The two parties in the U.S. are split over whose side America will be on in this war. The Democrats on the side of democracy, and, as the insurrection on Jan. 6 revealed, the Republicans favoring minority rule, an autocracy!

The Republican Party is showing its favoritism for autocracy in all Republican controlled states by hundreds of voter suppression laws, and their continued support for the Big Lie, that a presumptive autocrat, Donald Trump, won the election. They are trying to corrupt the democratic election process by intimidating election officials to the point that many are resigning out of fear.

The kind of gridlock suffered by Congress for the past 30 years is unknown in China and its ally in Russia. For at least 30 years the U.S. has been falling behind other democracies and China, with no universal health care. Not only do we not have free college, but graduates emerge from college with huge amounts of indebtedness. We have no free childcare for working mothers, a degenerating infrastructure, etc., etc.

China has the second largest GDP after America ($13.4 trillion to $20.48 trillion in 2019) but is closing the gap fast. It has three times the population of the U.S. That means three times the number of computer scientists, medical researchers, and geniuses in general. The backbone of any economy, the middle class, is growing in China, while the U.S. middle class is dwindling.

China has spent a trillion dollars in Africa, South and Central America, and is in the middle of it Road & Beltway Program that is lending another trillion dollars for building infrastructure around the world. The U.S. has radically reduced its foreign aid over the past few decades. This means that the Chinese international influence is growing while ours shrinks.

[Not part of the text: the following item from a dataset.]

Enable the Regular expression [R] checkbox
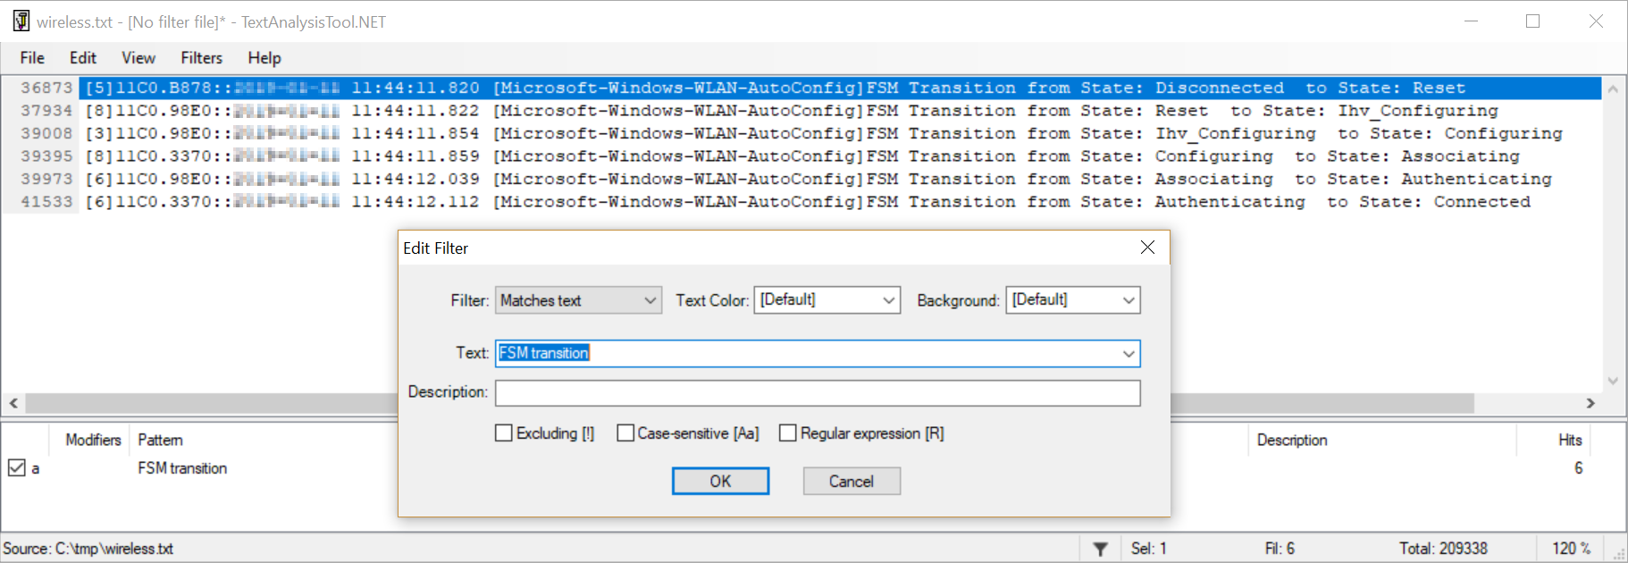The width and height of the screenshot is (1628, 563). (788, 433)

China and Russia are pointing out our failures to third world countries and capturing their favor the U.S. once enjoyed. They have seen success with our old allies Turkey and the Philippines, where presidents have already assumed autocratic powers. We are losing the war because we have lost one of our only two political parties.

Some us are frightened that we will lose this new kind of war for leadership of the world because of our misconception of its new kind of danger.